A woman walks past an advertisement featuring Japanese and South Korean flags at a shop in Shin Okubo area in Tokyo Friday, Aug. 2, 2019InternationalIndiaAfricaSEOUL (Sputnik) – South Korean Unification Minister Kwon Young-se will visit Japan from Wednesday to Saturday to discuss cooperation on North Korea and other issues of bilateral interest, South Korean media reported on Monday. Kwon will make the first-ever visit by a unification minister to Japan at the invitation of the latter’s government, the Yonhap news agency reported. The South Korean minister plans to inform Japanese officials on his country’s position regarding North Korea and his ministry’s unification program. The politicians also look forward to improving their partnership on various issues including those kidnapped by North Korea during the 1950-1953 Korean War.
"We expect Kwon's visit to contribute to the development of cooperative ties between South Korea and Japan related to policies on unification and North Korea to a higher level," media cited Kwon's ministry.

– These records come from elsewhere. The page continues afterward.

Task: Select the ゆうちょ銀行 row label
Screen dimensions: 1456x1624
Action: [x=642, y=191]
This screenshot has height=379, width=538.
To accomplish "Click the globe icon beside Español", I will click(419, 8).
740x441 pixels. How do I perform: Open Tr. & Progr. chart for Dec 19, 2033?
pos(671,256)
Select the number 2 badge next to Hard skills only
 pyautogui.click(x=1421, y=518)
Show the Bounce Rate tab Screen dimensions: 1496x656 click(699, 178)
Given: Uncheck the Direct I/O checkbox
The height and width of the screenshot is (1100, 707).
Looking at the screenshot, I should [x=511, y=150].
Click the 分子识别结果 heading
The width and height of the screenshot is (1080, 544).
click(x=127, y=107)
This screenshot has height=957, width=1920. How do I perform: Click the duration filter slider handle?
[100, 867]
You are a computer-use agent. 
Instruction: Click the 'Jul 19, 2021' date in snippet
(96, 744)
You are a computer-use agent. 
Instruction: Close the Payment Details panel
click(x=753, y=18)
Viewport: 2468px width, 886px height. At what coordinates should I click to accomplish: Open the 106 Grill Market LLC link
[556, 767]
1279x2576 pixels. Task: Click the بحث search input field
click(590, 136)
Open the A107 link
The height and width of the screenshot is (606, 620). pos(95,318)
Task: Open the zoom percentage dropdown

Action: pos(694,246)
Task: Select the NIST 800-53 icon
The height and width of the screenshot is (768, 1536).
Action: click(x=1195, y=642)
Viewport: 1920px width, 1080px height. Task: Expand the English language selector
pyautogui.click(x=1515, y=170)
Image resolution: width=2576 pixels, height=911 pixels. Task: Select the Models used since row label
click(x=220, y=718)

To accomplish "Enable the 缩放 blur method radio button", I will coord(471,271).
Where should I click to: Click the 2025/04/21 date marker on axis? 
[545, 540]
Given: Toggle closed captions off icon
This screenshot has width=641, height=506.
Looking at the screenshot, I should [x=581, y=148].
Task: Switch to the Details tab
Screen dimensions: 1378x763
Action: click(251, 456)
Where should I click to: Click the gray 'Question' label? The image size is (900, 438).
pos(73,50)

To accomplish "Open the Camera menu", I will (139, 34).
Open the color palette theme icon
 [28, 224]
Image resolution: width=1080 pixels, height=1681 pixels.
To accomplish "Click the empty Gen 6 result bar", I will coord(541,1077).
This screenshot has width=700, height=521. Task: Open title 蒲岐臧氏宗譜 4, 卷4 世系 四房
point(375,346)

The relations between the two neighbors deteriorated in 2018, after South Korea accused Japan of using forced labor during its 1910-1945 colonial rule. The top court of South Korea ordered Japanese companies, including Nippon Steel and Mitsubishi Heavy Industries, to compensate the victims of forced labor. Following the ruling, Japan introduced trade sanctions against South Korea, while Seoul responded by submitting a complaint to the WTO and expressed intention to withdraw from the General Security of Military Information Agreement (GSOMIA). The situation started to change for the better after Yoon assumed office as South Korea’s president in May 2022 and set a course for mending ties with Tokyo in order to improve both bilateral relations and the trilateral security partnership with Washington. Kwon’s upcoming visit comes on the heels of President Yoon’s strengthening of cooperation with Tokyo and Washington amid North Korea’s frequent missile test launches. On March 16, the South Korean president discussed denuclearization of North Korea with Kishida during a summit in Tokyo, where the two leaders negotiated ways to improve bilateral relations. The parties also agreed to resume the GSOMIA, military intelligence-sharing pact between the two countries.